Without a sense of proportion, free expression is easily lost.
Maybe it’s evidence that I’m a creature from another age (if not another dimension), but I find news reports like this one out of Bristol disturbing, although probably not for the reason WPRI’s Bay Gammans thought it newsworthy:
Bristol police are asking for the public’s help as they investigate reports of concerning stickers being posted in town.
The first report came in on Saturday, according to police, when a person walking on Hope Street said they saw a sticker with a discriminatory connotation on the window of the Rogers Free Library.
The sticker said “White Boy Summer” and appears to have a photo of Adolf Hitler in the background.
The caller removed the sticker and turned it over to police.
Later that day, police said they received a second report of a concerning sticker on a mailbox outside of the U.S. Post Office on Hope Street. It was identical to the one found at the library, according to police.

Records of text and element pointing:
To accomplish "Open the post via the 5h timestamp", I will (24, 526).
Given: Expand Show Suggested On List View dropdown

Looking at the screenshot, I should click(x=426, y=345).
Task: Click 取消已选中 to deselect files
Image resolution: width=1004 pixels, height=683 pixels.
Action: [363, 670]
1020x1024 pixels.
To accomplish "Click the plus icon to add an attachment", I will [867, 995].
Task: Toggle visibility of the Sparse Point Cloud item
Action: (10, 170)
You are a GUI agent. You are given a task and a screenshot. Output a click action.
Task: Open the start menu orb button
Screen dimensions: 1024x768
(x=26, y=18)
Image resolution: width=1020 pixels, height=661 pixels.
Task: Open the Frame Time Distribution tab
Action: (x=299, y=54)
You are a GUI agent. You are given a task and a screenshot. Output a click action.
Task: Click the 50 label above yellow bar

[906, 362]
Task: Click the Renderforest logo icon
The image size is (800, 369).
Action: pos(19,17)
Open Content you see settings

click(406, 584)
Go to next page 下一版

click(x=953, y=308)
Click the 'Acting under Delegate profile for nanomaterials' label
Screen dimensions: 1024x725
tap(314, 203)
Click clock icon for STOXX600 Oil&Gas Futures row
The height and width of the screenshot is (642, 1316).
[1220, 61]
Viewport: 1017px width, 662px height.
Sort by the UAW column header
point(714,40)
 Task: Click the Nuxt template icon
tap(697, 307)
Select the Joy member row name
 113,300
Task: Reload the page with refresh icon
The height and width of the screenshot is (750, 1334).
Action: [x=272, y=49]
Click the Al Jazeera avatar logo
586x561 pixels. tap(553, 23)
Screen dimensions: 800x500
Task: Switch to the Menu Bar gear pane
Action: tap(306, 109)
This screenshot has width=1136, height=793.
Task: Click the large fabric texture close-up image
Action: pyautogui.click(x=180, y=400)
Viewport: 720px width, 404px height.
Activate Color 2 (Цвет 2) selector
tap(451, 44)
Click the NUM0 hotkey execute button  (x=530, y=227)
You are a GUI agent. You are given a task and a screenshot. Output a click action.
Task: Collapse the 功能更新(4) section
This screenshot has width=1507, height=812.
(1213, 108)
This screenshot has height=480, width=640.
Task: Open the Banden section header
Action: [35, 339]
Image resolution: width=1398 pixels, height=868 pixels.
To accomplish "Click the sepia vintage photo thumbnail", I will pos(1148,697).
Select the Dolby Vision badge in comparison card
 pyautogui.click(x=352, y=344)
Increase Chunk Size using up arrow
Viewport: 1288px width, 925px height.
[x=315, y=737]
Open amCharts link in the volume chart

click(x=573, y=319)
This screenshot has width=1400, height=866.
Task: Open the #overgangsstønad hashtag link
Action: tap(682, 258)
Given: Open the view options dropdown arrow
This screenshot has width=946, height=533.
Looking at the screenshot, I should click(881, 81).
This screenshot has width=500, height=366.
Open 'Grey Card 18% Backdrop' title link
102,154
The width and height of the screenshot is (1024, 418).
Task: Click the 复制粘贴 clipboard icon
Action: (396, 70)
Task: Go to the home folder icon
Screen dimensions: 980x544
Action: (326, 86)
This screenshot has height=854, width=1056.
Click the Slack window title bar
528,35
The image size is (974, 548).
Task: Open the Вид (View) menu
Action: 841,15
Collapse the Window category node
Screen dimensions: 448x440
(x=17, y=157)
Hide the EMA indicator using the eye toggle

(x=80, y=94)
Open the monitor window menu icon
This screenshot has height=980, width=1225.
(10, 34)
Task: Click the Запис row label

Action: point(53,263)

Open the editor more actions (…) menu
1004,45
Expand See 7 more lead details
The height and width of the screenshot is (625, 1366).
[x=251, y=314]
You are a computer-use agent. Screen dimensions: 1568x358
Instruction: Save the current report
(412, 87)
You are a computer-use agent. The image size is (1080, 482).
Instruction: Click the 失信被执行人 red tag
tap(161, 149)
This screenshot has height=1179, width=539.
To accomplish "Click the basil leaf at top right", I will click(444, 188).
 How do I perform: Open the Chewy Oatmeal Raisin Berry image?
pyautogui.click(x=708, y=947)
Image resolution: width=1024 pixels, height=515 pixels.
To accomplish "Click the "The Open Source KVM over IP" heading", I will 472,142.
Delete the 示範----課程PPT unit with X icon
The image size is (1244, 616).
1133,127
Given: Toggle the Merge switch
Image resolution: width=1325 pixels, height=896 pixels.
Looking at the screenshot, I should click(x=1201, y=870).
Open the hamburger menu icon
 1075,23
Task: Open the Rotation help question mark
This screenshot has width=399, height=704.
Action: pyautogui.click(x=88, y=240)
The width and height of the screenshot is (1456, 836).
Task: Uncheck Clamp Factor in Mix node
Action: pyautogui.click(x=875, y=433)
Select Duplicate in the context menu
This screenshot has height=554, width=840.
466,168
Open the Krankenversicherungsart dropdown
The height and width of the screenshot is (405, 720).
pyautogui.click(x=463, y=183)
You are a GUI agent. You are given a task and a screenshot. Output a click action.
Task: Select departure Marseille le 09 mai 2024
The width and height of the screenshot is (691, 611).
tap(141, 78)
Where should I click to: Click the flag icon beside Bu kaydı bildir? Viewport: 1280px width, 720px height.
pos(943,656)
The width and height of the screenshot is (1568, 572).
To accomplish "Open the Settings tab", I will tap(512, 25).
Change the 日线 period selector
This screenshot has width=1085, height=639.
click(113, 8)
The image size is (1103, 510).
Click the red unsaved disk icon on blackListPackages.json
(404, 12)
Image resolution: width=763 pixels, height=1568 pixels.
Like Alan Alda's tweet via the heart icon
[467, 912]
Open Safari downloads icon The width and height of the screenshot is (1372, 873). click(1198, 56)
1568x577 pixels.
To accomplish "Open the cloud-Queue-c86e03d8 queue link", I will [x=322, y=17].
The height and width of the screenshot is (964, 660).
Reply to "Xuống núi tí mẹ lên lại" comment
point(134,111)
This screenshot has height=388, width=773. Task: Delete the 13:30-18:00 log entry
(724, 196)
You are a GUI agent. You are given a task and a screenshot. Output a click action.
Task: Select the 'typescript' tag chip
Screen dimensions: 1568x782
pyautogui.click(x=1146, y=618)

* _WHAT THIS EXERCISE ASKS_
(1) From the Bristol sticker text, write out the part that opens with the words containing "Maybe it’s evidence" and closes with "posted in town.".
(2) Answer from the Bristol sticker text:
(a) On what day did the first report come in?
(b) What words did the sticker say?
(c) Where was the second sticker found?
The entries are separate material with no connection to the Bristol sticker text.

* _TASK-BY-TASK OUTPUTS_
(1)
Maybe it’s evidence that I’m a creature from another age (if not another dimension), but I find news reports like this one out of Bristol disturbing, although probably not for the reason WPRI’s Bay Gammans thought it newsworthy:
Bristol police are asking for the public’s help as they investigate reports of concerning stickers being posted in town.

(2)
(a) Saturday
(b) "White Boy Summer"
(c) On a mailbox outside the U.S. Post Office on Hope Street